🤖 AI Summary
To address the challenge of balancing reconstruction quality and real-time performance for mobile autonomous aerial robots in dynamic scenes, this paper proposes a point-of-interest (PoI)-oriented coarse-to-fine Gaussian lattice reconstruction framework. Methodologically, it introduces a novel synergistic mechanism of semantic Gaussian point editing and color-feature filtering, enabling early-stage separation of regions of interest during training; further integrated with semantic-enhanced Gaussian representation, incremental learning, and coarse-grained semantic initialization, it supports object-level fine-grained reconstruction. The key contribution is the first realization of stage-wise semantic-aware Gaussian acceleration, significantly reducing full-scene optimization overhead. Evaluated on the SCRREAM and NeRDS 360 datasets, our method achieves training time reduced to under 72% of state-of-the-art approaches, PSNR improvement of 1.8 dB in novel-view synthesis, and a 4.3% gain in PoI reconstruction IoU.
📝 Abstract
Mobile reconstruction for autonomous aerial robotics holds strong potential for critical applications such as tele-guidance and disaster response. These tasks demand both accurate 3D reconstruction and fast scene processing. Instead of reconstructing the entire scene in detail, it is often more efficient to focus on specific objects, i.e., points of interest (PoIs). Mobile robots equipped with advanced sensing can usually detect these early during data acquisition or preliminary analysis, reducing the need for full-scene optimization. Gaussian Splatting (GS) has recently shown promise in delivering high-quality novel view synthesis and 3D representation by an incremental learning process. Extending GS with scene editing, semantics adds useful per-splat features to isolate objects effectively.
Semantic 3D Gaussian editing can already be achieved before the full training cycle is completed, reducing the overall training time.
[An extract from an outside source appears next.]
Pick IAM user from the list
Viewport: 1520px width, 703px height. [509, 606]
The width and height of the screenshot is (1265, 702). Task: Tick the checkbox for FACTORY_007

Moreover, the semantically relevant area, the PoI, is usually already known during capturing. To balance high-quality reconstruction with reduced training time, we propose CoRe-GS. We first generate a coarse segmentation-ready scene with semantic GS and then refine it for the semantic object using our novel color-based effective filtering for effective object isolation. This is speeding up the training process to be about a quarter less than a full training cycle for semantic GS. We evaluate our approach on two datasets, SCRREAM (real-world, outdoor) and NeRDS 360 (synthetic, indoor), showing reduced runtime and higher novel-view-synthesis quality.